At the back of the room, an older man in a toga adjusted his seating program and remained silent.

Dr. Faye noticed him, nodded politely, and returned to her notes.

“The irony before us,” she said, “is that a policy celebrated as progressive was advanced for conservative reasons, and is now defended with progressive language while affirming a biological reality both sides prefer not to name aloud.”

She looked up.

“The comedy,” she said evenly, “is that everyone is right for incompatible reasons.”

Silence followed—not awkward, but attentive.

“We will now proceed to individual testimony,” Dr. Faye concluded. “Please remember: the crash sled does not negotiate. It only records.”

She lowered the gavel.

Somewhere, deep in the room, something ancient smiled—not with triumph, but with patience.

“Dummies:
You may drive out Nature with a pitchfork, yet she will always hurry back.”

—Horace
Impact zone: rear.

*******

Cast of Characters Present:

(Filed for the Council-of-Concerned-Conservationists archives)

Dr. Faye C. Schüß:

Psychiatrist, mental hygienist, and medical doctor. Speaks for bodies as they behave under force, not as they are imagined.

Noor Singha Grudj:

Council gadfly. Knee-jerk progressive. Arrives early to moral conclusions and waits for procedure to catch up.

Vance Gunczarus:

Council gun expert. Knee-jerk conservative. Distrustful of abstractions, confident in rules that once worked.

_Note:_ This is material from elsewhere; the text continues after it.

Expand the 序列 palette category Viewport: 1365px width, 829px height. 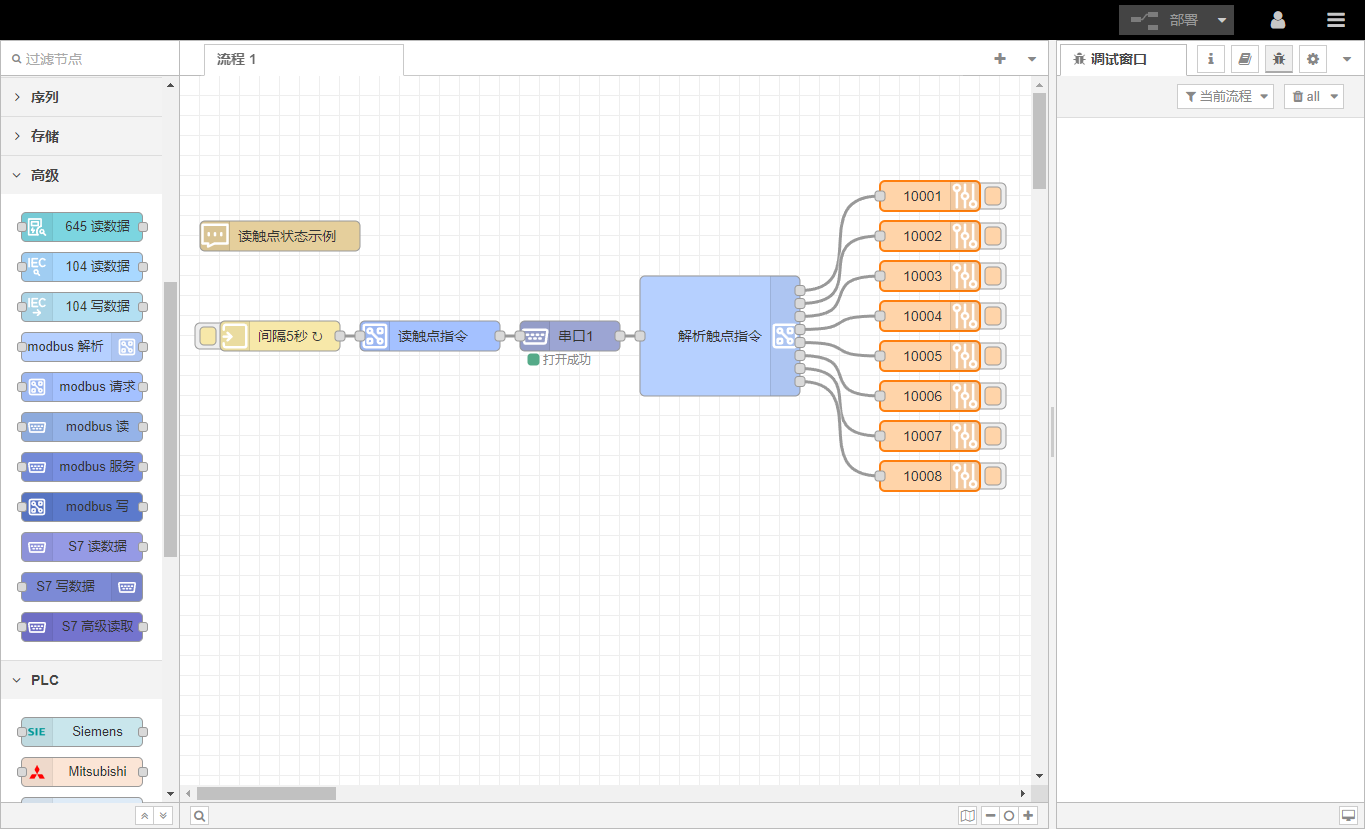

Crash-Test Dummies (Various):

Invited to testify. Represent statistical norms, edge cases, and several requests exceeding available budgets.

– Hyper-Masculine Dummy

– Hyper-Feminine Dummy

– Low-Testosterone Male Dummy

– High-Testosterone Female Dummy

– Intersex Dummy

Horace:

Silent observer. Has seen this meeting before.

***

AN OUTTAKE OFF THE COUNCIL FLOOR:

From the internal review notes:

“Our LLM observed—correctly—that Horace functions as a two-thousand-year-old airbag. The staff agreed and laughed.”